By: Linda Shepard | Rochester Post | Published August 29, 2017


OAKLAND TOWNSHIP — A replacement for a 100-year-old wooden railroad bridge on the Paint Creek Trail is currently in the design stage.

Township officials are aiming for construction of the new pedestrian bridge, labeled No. 33.7 and located over the Paint Creek, between Dutton and Silverbell roads, in the summer of 2018.

“Basically, the creek has eroded the pylons,” Oakland Township Trustee Robin Buxar said. “The bridge could become nonfunctional and unstable.”

When replaced, the 61-foot-long Paint Creek Trail pedestrian bridge will improve accessibility for trail users, as well as emergency and maintenance vehicles. Plans include increasing the bridge width from 9 feet to 14 feet and ensuring support of a 10-ton emergency vehicle, township officials said.

“There is a lot to study,” Oakland Township Parks and Recreation Director Mindy Milos-Dale said. “The creek has changed course in the 100 years the bridge has been there. We have to take into account how the creek may move in the future, with ecological and technical studies. We want a good long-term solution.”

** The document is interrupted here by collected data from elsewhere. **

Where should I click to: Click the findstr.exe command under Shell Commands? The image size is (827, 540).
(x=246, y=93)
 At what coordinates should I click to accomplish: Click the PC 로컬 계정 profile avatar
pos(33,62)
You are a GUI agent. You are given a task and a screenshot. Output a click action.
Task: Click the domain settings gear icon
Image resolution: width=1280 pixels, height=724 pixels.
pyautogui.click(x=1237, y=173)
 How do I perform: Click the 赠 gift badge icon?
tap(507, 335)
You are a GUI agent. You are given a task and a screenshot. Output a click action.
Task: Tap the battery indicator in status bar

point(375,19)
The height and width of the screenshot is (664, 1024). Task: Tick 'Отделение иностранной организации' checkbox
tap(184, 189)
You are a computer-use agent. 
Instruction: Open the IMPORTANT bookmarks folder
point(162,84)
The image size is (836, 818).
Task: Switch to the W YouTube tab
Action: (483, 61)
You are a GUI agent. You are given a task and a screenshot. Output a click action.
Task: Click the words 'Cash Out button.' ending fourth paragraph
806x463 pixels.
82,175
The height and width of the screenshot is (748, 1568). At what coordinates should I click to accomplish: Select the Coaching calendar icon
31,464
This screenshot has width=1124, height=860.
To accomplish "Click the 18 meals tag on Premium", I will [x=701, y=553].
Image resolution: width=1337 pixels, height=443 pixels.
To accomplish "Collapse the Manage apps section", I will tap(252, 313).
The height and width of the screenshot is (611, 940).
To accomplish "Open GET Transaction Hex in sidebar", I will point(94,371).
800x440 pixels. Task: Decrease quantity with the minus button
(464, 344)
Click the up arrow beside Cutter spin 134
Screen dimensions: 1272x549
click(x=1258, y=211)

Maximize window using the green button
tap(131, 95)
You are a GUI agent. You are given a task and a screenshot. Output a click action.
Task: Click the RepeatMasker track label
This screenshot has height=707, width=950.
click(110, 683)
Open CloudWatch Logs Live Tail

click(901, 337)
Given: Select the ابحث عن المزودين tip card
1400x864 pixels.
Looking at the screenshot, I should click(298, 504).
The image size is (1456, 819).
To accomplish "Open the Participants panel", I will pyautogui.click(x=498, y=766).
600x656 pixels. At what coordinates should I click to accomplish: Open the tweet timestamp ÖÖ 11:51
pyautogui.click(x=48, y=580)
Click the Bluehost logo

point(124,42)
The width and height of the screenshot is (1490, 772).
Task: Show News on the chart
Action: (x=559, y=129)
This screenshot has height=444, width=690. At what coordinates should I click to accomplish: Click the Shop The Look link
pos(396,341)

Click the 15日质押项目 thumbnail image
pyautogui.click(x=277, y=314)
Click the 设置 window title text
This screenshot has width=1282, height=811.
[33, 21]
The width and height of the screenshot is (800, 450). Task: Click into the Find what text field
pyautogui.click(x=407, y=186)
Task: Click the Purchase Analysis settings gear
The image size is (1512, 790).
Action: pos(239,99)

The total project cost to replace the bridge is estimated at $756,200. Milos-Dale said two grants will fund 80 percent of the project — $300,000 each from the Michigan Natural Resources Trust Fund and the Transportation Alternatives Program — with the remaining cost supplied by Oakland Township’s parks and recreation millage funds.

The bridge replacement is a joint project involving Oakland Township and the Paint Creek Trailways Commission. The Trailways Commission owns the Paint Creek Trail property, and the township manages its section of the trail. 

By a unanimous vote Aug. 18, the township Board of Trustees approved the bridge project.

“This is not a cosmetic application,” Trustee Frank Ferriolo said. “The bridge is going to fail. We don’t know when.”  

Mannik and Smith Group will present design alternatives to the township and the commission during public meetings at dates to be determined, Milos-Dale said.

The majority of bridges on the Paint Creek Trail, originally a Detroit-Bay City Railroad Co. route built in the late 1800s, are made of concrete, Milos-Dale said. “This one is made of wood,” she said about bridge No. 33.7. “It has steel I-beams, and the rest is wood.”

The Paint Creek Trail was the first nonmotorized rail-to-trail in Michigan. The Detroit-Bay City Railroad Co. later became known as the Michigan Central Railroad Co., and later still the Penn Central Railroad, until the company abandoned the line in the 1970s and filed for bankruptcy.

The bridge traverses the Paint Creek, southeast Michigan’s premier cold-water trout stream, according to township officials. In addition to providing fishing opportunities, the stretch of the Paint Creek near the bridge provides opportunities to view wildlife including minks, muskrats, beavers and birds.

The trail is part of a regional rail-trail included in the Iron Belle Trail, planned as a statewide hiking and bicycling trail stretching from Belle Isle Park in Detroit to Ironwood in the western Upper Peninsula.

Construction of the new bridge may close the trail next summer, Milos-Dale said. “There are a lot of different bridge types,” she said. “Some are heavier and bigger. We may have to shut down the (trail) section between Silverbell and Dutton.”